## SHORT PROBLEM 1
Reproduce the part of the toy database transactional layer passage from "The transactional layer of my" to "any given time." with no changes.
## SHORT PROBLEM 2
Using the toy database transactional layer passage, answer these:
(a) Which three parts make up the concurrency manager?
(b) What is the MVCC database built on top of?
(c) Which method is called to acquire latches and locks?
## SHORT PROBLEM 3
Carry on the passage about the toy database's transactional layer from the point where it stops.

## GIVEN PASSAGE

────────────────────────────────────────

Now that we understand how CRDB guarantees atomicity and isolation for its transactions, we can finally start implementing the transactional layer!

The transactional layer of the toy database is composed of many entities. This page serves as a high-level overview of how a query interacts with these entities. You don't need to fully understand this page as I will cover each entity in greater detail. But hopefully, this page serves as a useful reference for understanding how each entity fits into the life of a query.

This page is inspired by CRDB's Life of a SQL Query doc, which outlines the lifecycle of a single query through the different layers of CRDB. I found that doc extremely useful when learning how CRDB works.

Here is a diagram showing the higher level life cycle of a read/write request:

The transactional layer of my toy database is composed of these entities:

Concurrency Manager: Provides isolation to concurrent and conflicting requests by sequencing them. Once a request is sequenced, it is free to execute as no conflicting requests are running at the same time. The concurrency manager is made up of the latch manager, lock table, and transaction wait queue.
Latch Manager: Serializes accesses for keys. Only one latch guard can be acquired for a key at any given time.
Lock Table: Hold locks. Each lock corresponds to an uncommitted write by a transaction. Each lock may have a queue of waiting writes and a queue of waiting reads. The lock outlives the request since a transaction is composed of multiple requests.
Transaction Wait Queue: Stores the pending transactions for each transaction. This queue is responsible for detecting transaction deadlocks when there is a cycle in the “waits-for” graph
Executor: Executes the request. This involves reading and writing to the MVCC database built on top of RocksDB
Hybrid Logical Clock: Generates unique, incrementing timestamps that have a wall clock component and a logical component

A Request is a unit of execution in the database. Types of requests include start/abort/commit transaction, read, write, etc. The entry point of a request is execute_request_with_concurrency_retries, which involves a retry loop that attempts to acquire latches/locks and executes the request. If the request runs into write intents, the method handles the write intent and retries.

Acquiring latches and locks

Because the database is thread-safe, the database can receive multiple concurrent requests. ConcurrencyManager::Sequence_req is called to acquire latches and locks so that the request has full isolation.

────────────────────────────────────────

## STORED DATA

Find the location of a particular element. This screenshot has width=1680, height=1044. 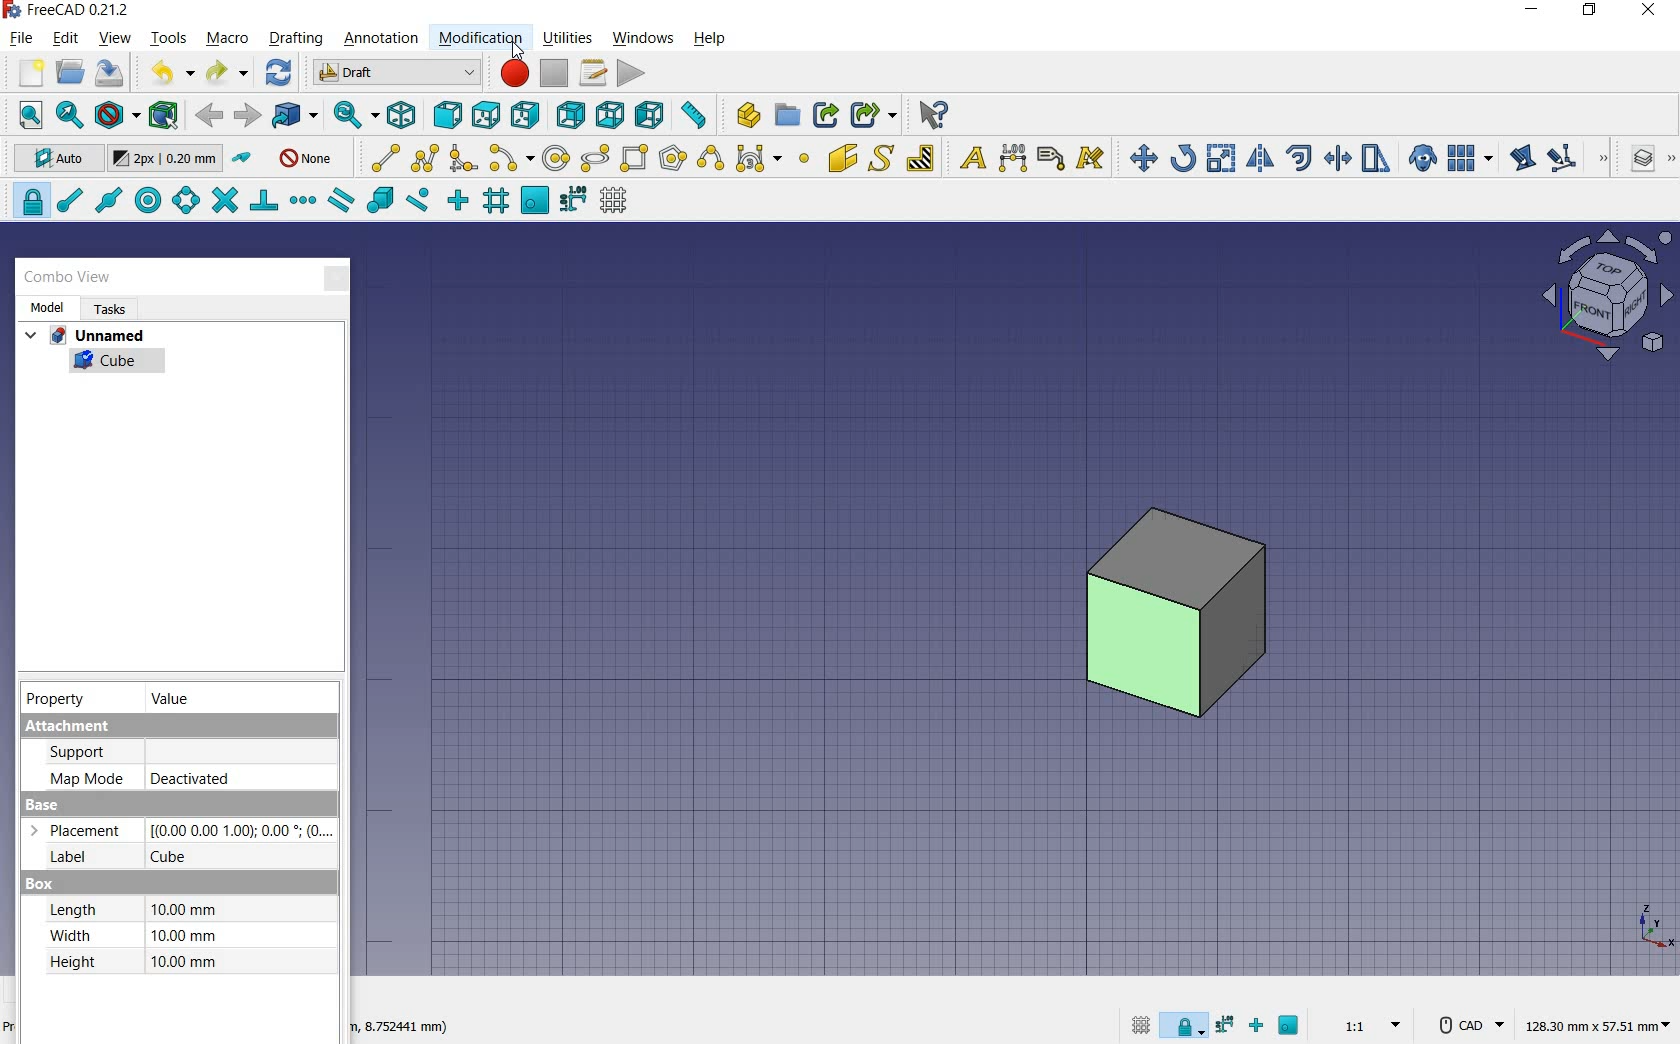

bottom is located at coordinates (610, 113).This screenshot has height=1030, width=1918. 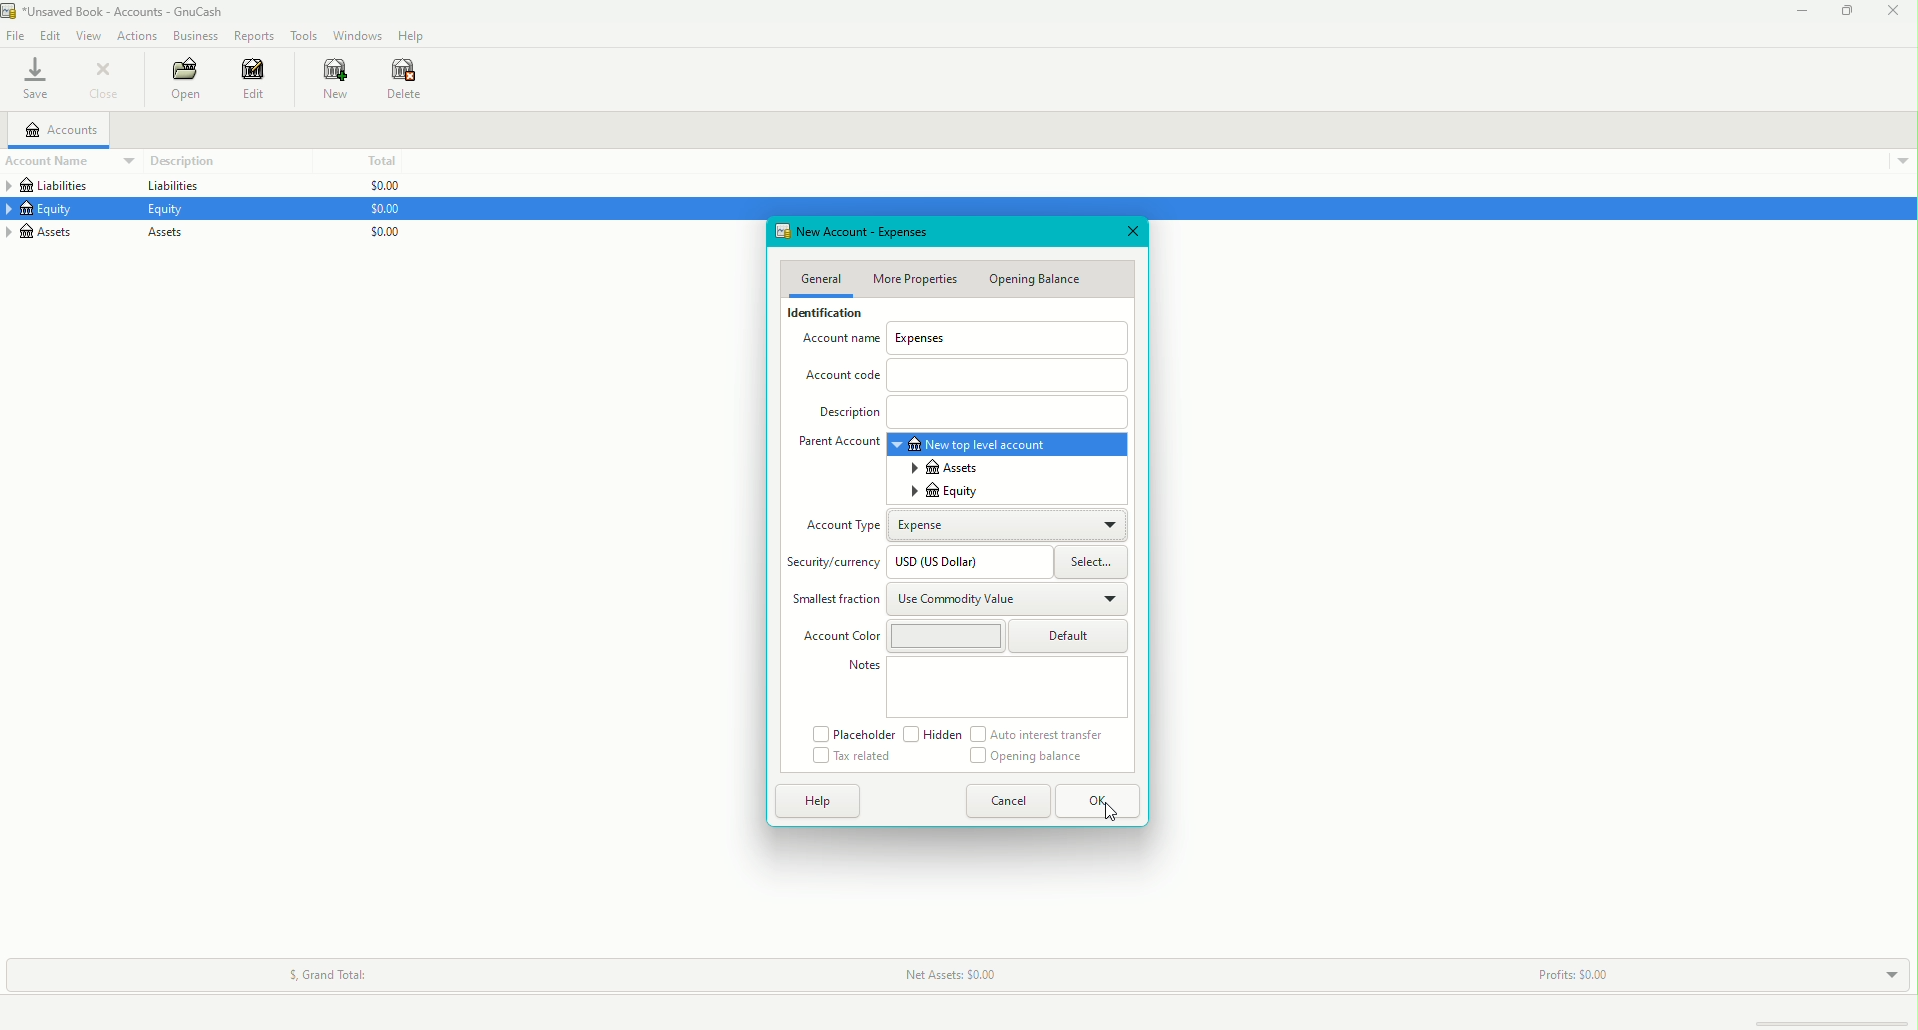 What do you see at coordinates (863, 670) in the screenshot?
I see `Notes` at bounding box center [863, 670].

────────────────────────────────────────

## FINAL RESULT 1
The transactional layer of my toy database is composed of these entities:

Concurrency Manager: Provides isolation to concurrent and conflicting requests by sequencing them. Once a request is sequenced, it is free to execute as no conflicting requests are running at the same time. The concurrency manager is made up of the latch manager, lock table, and transaction wait queue.
Latch Manager: Serializes accesses for keys. Only one latch guard can be acquired for a key at any given time.

## FINAL RESULT 2
(a) The latch manager, the lock table, and the transaction wait queue.
(b) RocksDB.
(c) ConcurrencyManager::Sequence_req.

## FINAL RESULT 3
Sequence_req first figures out what latches and locks to acquire by calling collect_spans. Each request implements a collect_spans method that returns the latch/lock keys the request needs to acquire. For example, a WRITE("A)'s collected keys would be: ["A"].

Next, the manager acquires the latches. If the latch is held by another request, the manager needs to wait until the latch is released because each latch can only be acquired by one request at any time.

The manager then tries to acquire locks. If the lock is taken by another transaction, the manager needs to wait for the conflicting transaction to finish (or attempt to push the transaction). While it waits, the request needs to release its acquired latches. This is because latches need to be short-lived.

The manager keeps looping until all the locks have been acquired. Each time it loops, it reacquires the latches.

Once the latch and lock guards are acquired, the executor is ready to execute. At this point, the request has full isolation. Executing read-only requests is slightly different from executing write requests.

Executing read-only requests

As covered in an earlier page, the database tracks the latest read timestamp performed for every key. This way, when a transaction tries to perform a conflicting write, its write timestamp is advanced to the timestamp after the latest read timestamp.

The database uses the timestamp oracle to track all the reads. Therefore, the executor updates the oracle after performing the read.

Executing write requests

Before performing writes, the request may need to bump its write timestamp to prevent read-write or write-write conflict. Therefore, it fetches the latest read timestamp for each key it needs to write from the timestamp oracle. It then advances the transaction’s write_timestamp if necessary. After advancing the write timestamp, it can execute the request.

Performing the Request

Each request implements the execute method which interacts with the storage layer. The storage layer of the database is built on top of RocksDB. As an example, the PutRequest’s execute implementation puts the MVCC key-value record into the storage layer. We will cover the execute method for each request type in more detail later.

Finally, the executor finishes the request - releasing the latch guards and dequeuing the lock guards.

Now, let's look at the implementation details for the entities that make up the transactional layer!

MVCC

As we mentioned earlier, the MVCC system is the bedrock for how CRDB provides atomicity and isolation to transactions. In this section, we will talk about how the MVCC layer is implemented.

In an MVCC system, each record contains a key, value, and timestamp.

Similarly to CRDB, my toy database also uses RocksDB as the MVCC's storage engine. RocksDB is a key-value store, so we need to figure out a way to store key, value, and timestamp into a key-value pair. The toy database combines the key and the timestamp of the MVCC system into a single MVCCKey which will be encoded into a single RocksDB key.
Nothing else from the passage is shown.